Saturday, November 7, 2009

Illustration Prompts

Anthony was amazed when he looked out the window and
observed...his pet alien chasing a robot off the lawn.

This has been a busy week yet a bit of a relief from the daily blogging required by my participation in @Platea's "Following Piece 2.0" last week.  Nonetheless, I am trying to keep my commitment to regular posts here, and so I take a break from planning for the National Communication Association Annual Conference next week to post some art.

The above piece is my contribution to Susan Sanford's latest illustration challenge over at ArtSpark Theatre. I love this blog and Susan's whimsical illustrations.  Her combinations of illustration and photography always amaze and inspire me.  I also appreciate her sense of collaborative play as she offers incomplete illustrations for friends and followers to complete.  This is my second participation in Susan's challenges. (Note: In the above illustration, Anthony, the wall and the window frame are done by Susan and what's on the lawn is done by me.  Just wanted to be clear.)

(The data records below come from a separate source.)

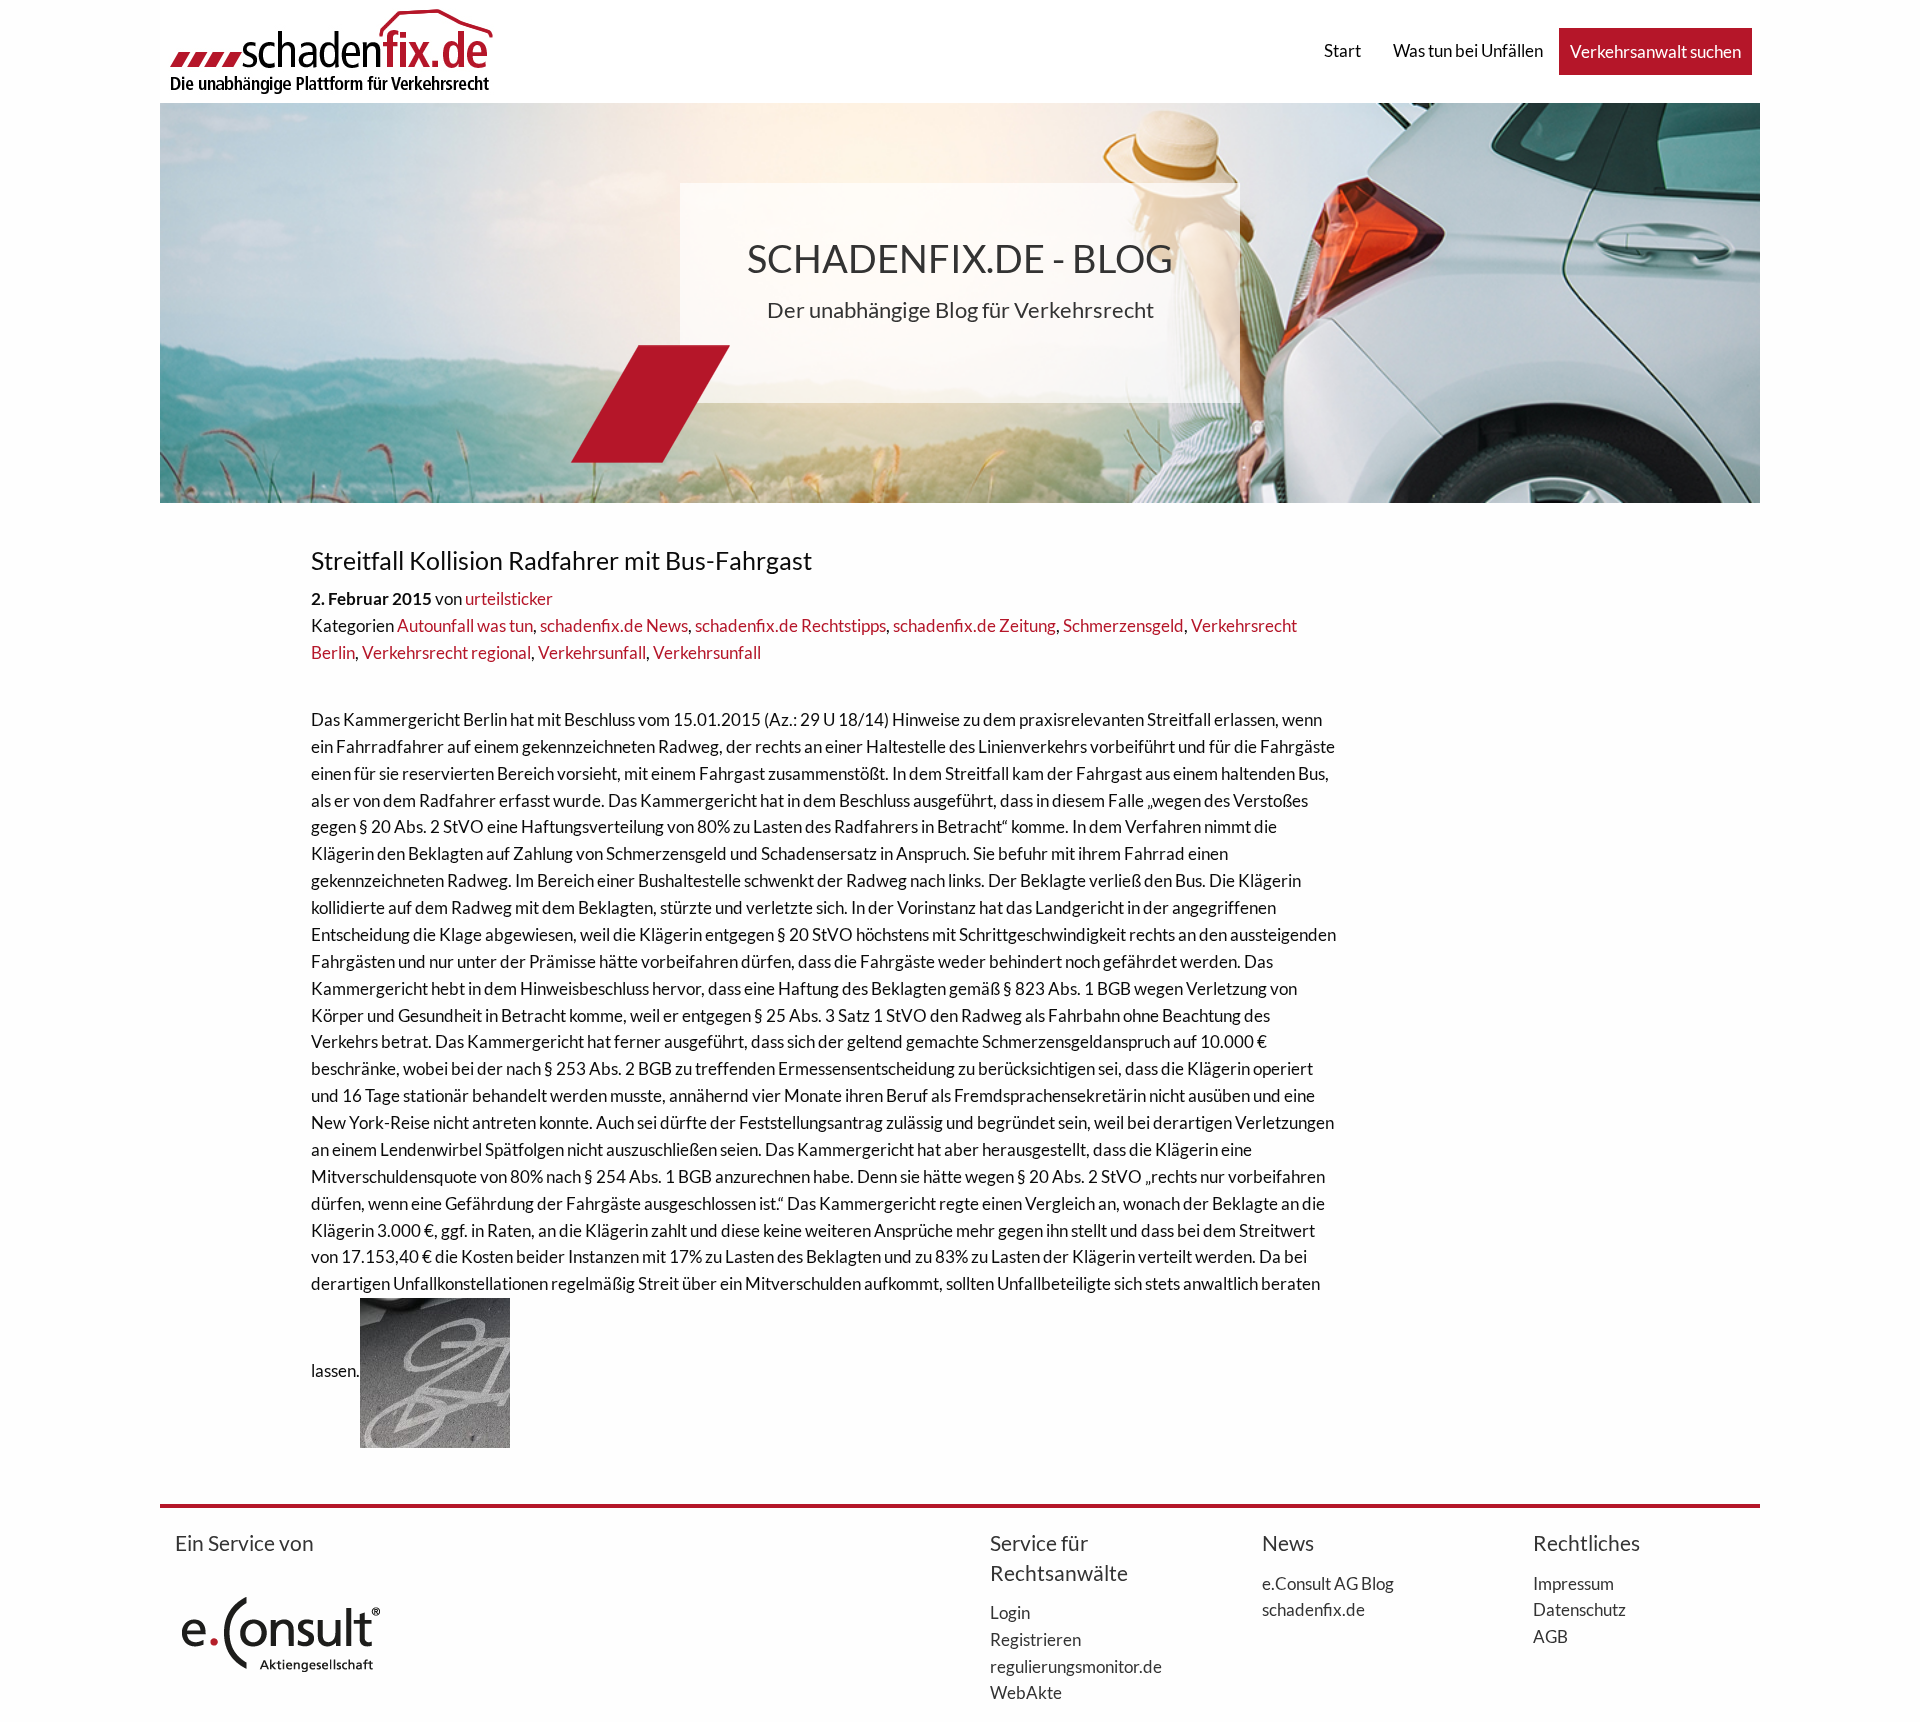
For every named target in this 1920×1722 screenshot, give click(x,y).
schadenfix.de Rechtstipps (790, 625)
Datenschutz (1579, 1609)
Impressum (1573, 1583)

Linked on her blog is the wonderful site, Illustration Friday, which offers a weekly one word theme to inspire illustrators of all skill levels. This week's theme is "blur" and below is my contribution to that theme.  A quick note on process: this illustration is not a scan or made up of scanned parts.  I did this one entirely with the graphics pad and with, honestly, mixed results.  But I share anyway (and look forward to imitating the subject in the near future).